我が子たちに伝えておきたい、伝統構法の我が家のこと。

湖畔の住居

 すると、対象物件数は増え、その中で目についたものがあった。最寄が奈良駅ながら少々距離はあるものの、土地面積、建物面積も、そして予算もクリアする物件。

 お父さんは、ネット掲載資料から掲載不動産屋に尋ねなくとも、所在地を90%ぐらいの確率で特定できる。しかし、この物件は確証が持てない上、当時の住居からは遠い奈良市内北部である為、掲載不動産屋に問合せを行った。


 他の奈良県内の不動産屋は、その掲載不動産屋の事を競売やら任売(任意売却)を扱っていたりして怪しさを印象付ようとされたが、バカにしちゃぁいけない。一般の方になら功を奏すかもしれないが、お父さん自身が競売をしていたので何ら怪しくない。昔は非合法団体が絡むような競売も、今ではかなり開けている。むしろ、そのような不動産屋には期待を持っていた。

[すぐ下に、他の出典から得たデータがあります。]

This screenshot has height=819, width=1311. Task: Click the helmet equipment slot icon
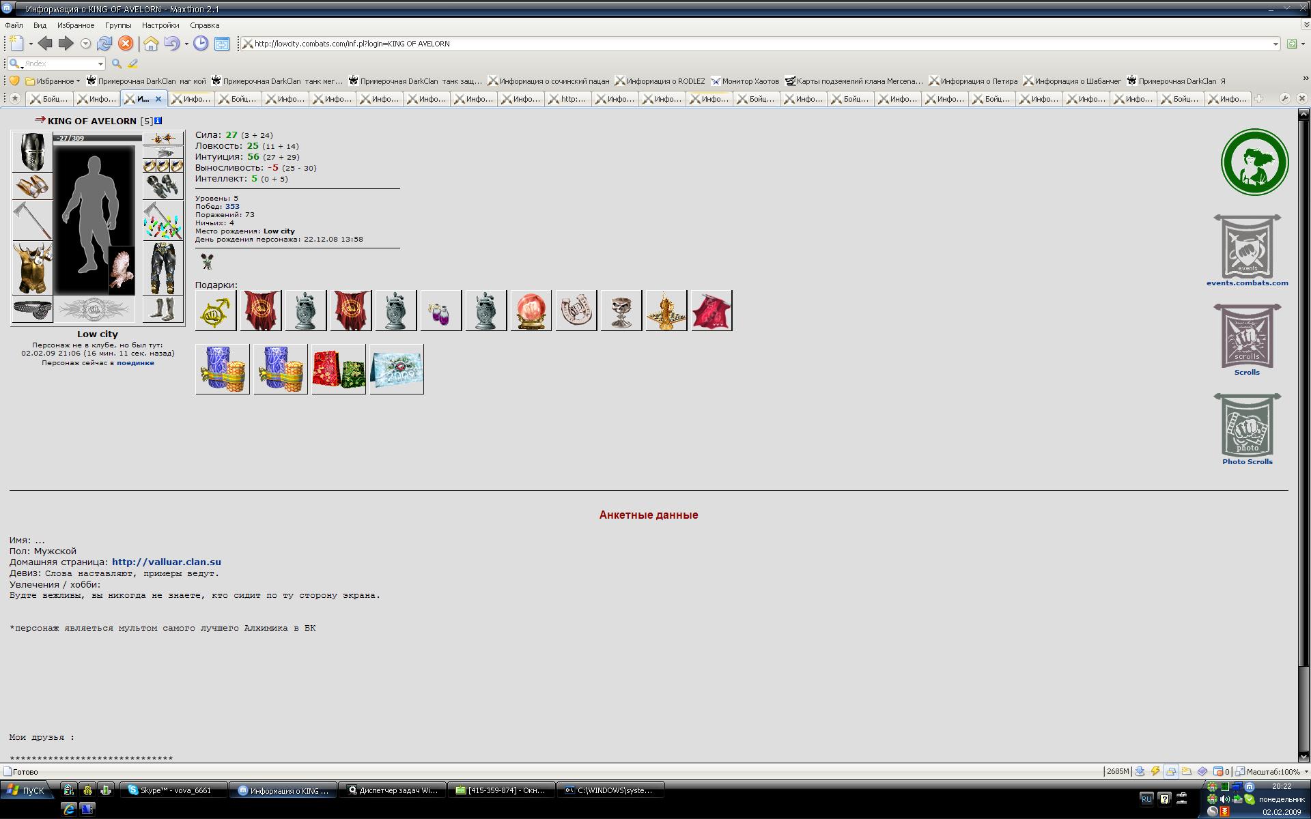pyautogui.click(x=32, y=152)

 実際、お会いしてお話を伺うと、信頼はせずとも信用はして良い不動産屋に合致する条件ばかり。知古の業者氏は大阪府内だったので、今後奈良県内物件はこの不動産屋氏に任せる事にした。


 そして、検討物件に案内してもらった。地域の小さな公園が隣接していて、実際よりも敷地が広く感じられた。しかし、難点もいくつかあったりした。それ以上に、珍しくお母さんが強く反対した。雰囲気があまりよろしくないと。


 という事で、奈良の不動産屋氏は別候補物件を紹介してくれたのだが、これが良かった。

 車で10数分程度で奈良都心に出られる位置ながら、湖畔にある中古家屋である。周りは風光明媚、喧騒はなく自然に溢れている。ジョギングやサイクリングコースもすぐそばだったりする。

 敷地面積も良い具合、建物も同様。平屋建で改修もやりやすそう。お母さんが唯一と言っていい希望条件の「玄関が広い」という点も楽々クリアをしていた。

水場が近い為に建物への影響が心配だが、基礎がかなり高く造られているせいか特段の傷み具合は見られない。

 問題は、予算と売出価額の開き具合。
2,000万円を超えるのである。施工予算を減らしたとして、出せるのは2,000万円+取得諸費用。

権利関係を調べた。施工プランを立てた。業者見積をとった。施主施工も見積った。事前ローン審査も通った。そして買付申込を行った。が、却下だった。

 売りに出されて間が無い事、りょうすけがそろそろこの世に出てくる、という事で出産まで時間を置いて、それまでに売れていなかったら売主も値段交渉に応じてくるかもしれない、という希望的観測を持って家さがしは一時中断する事になった。
 

一時中断中も、奈良の不動産屋氏とは連絡を取っていたが、同氏曰く、失態を犯してしまう。それは、りょうすけが生まれてしばらくして家さがし再開し、さぁ、値段交渉をしようという段になって分かった。
 湖畔の住居が売れてしまっていたのである。